§ Instructions to follow
Return each entry word for word, without its pictures.

Start of Entries shown

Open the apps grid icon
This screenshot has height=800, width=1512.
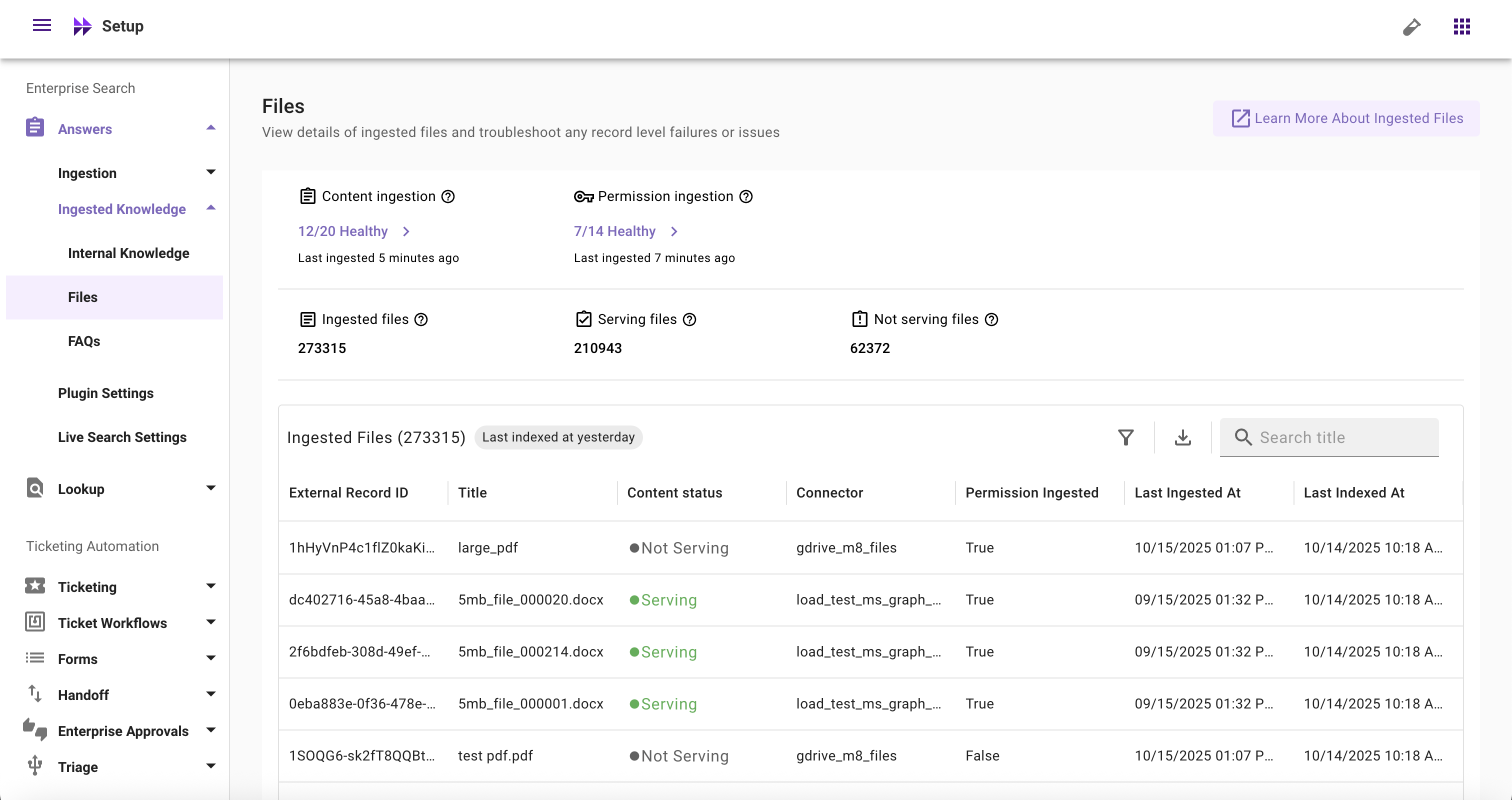tap(1462, 26)
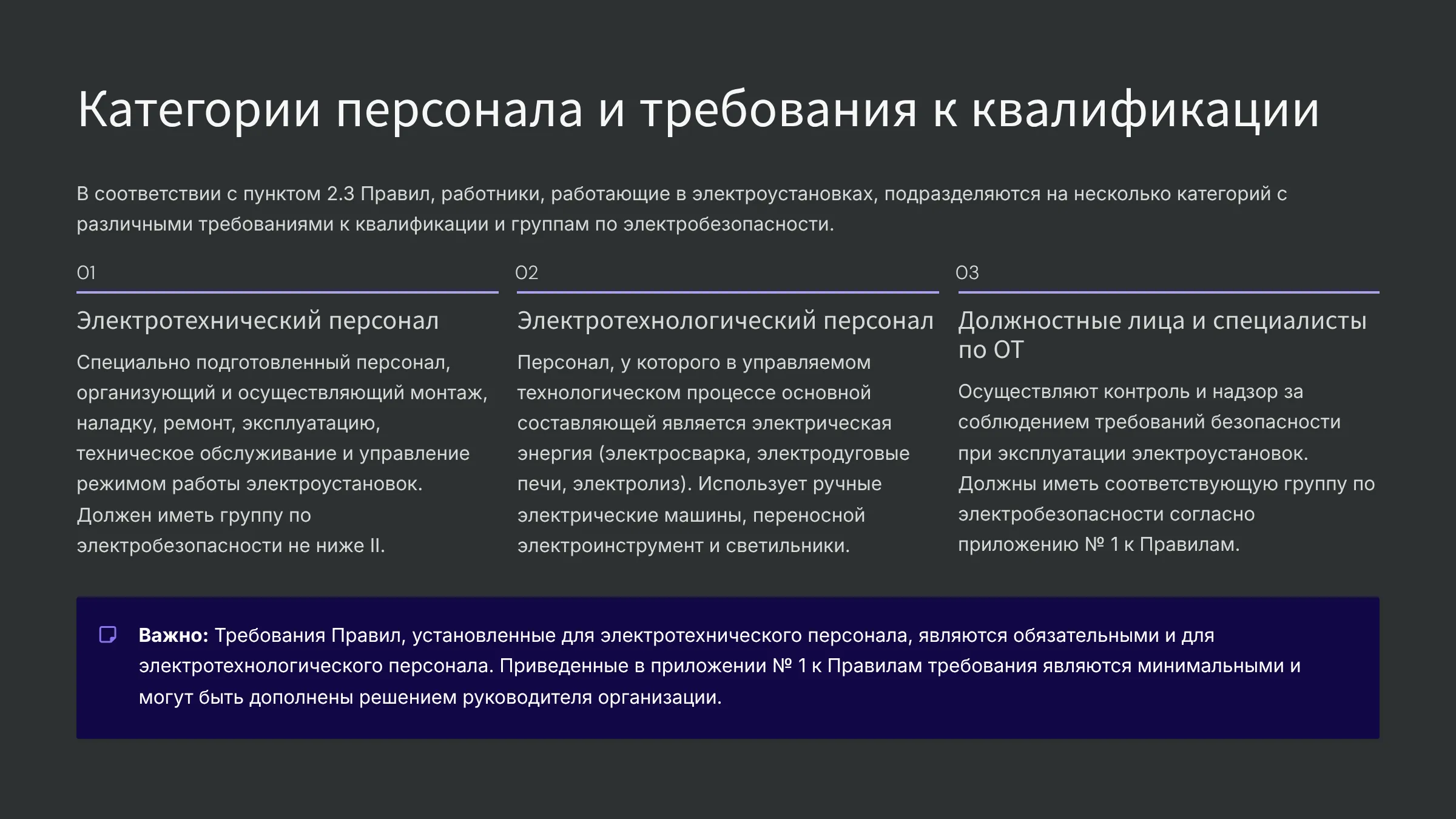
Task: Click the purple line under 01
Action: click(287, 292)
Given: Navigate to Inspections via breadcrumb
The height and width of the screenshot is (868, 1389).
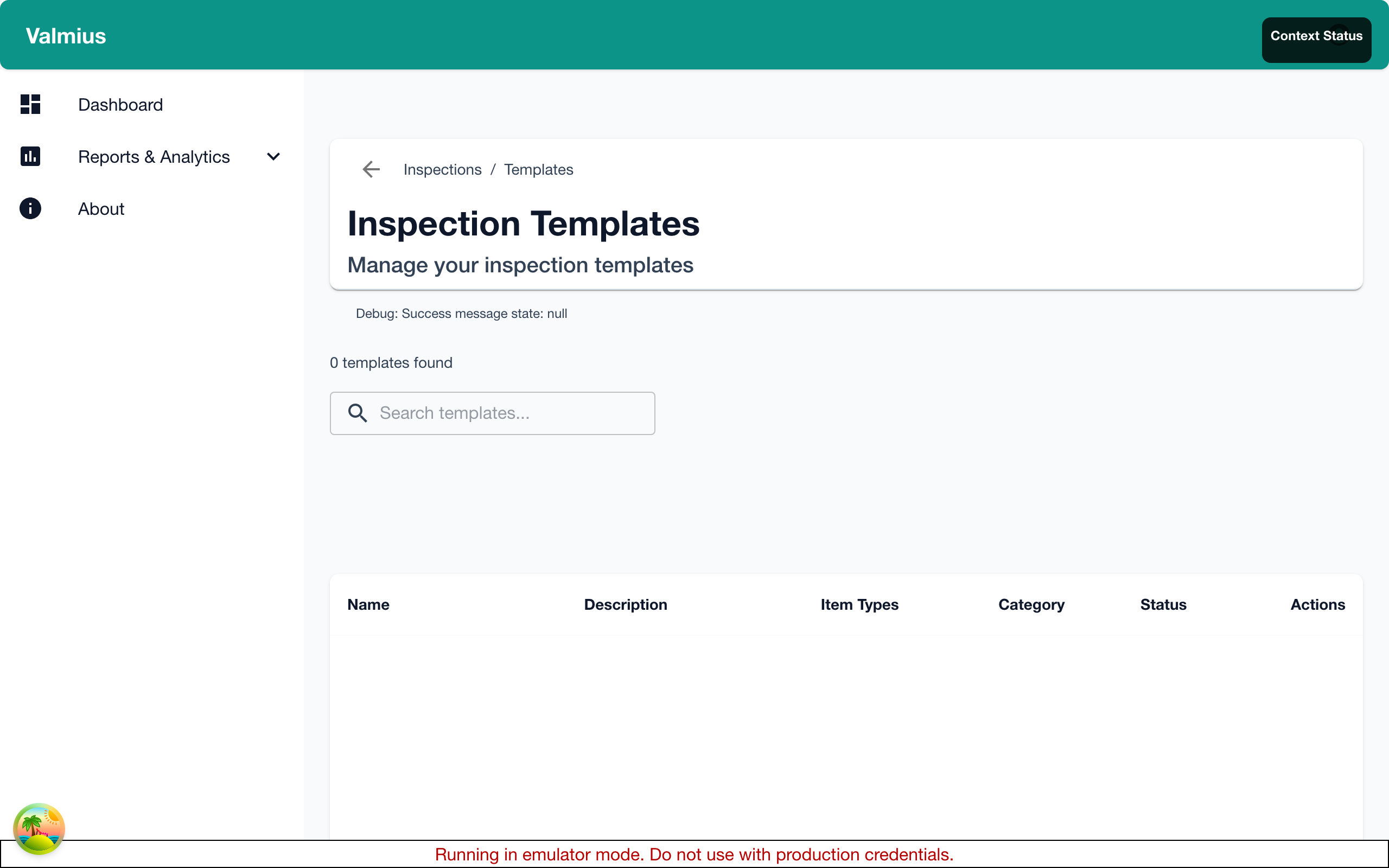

End of Entries shown

§ Written solution
Open the apps grid icon
This screenshot has height=800, width=1512.
tap(1462, 26)
Task: Click the purple line under 01
Action: click(287, 292)
Given: Navigate to Inspections via breadcrumb
The height and width of the screenshot is (868, 1389).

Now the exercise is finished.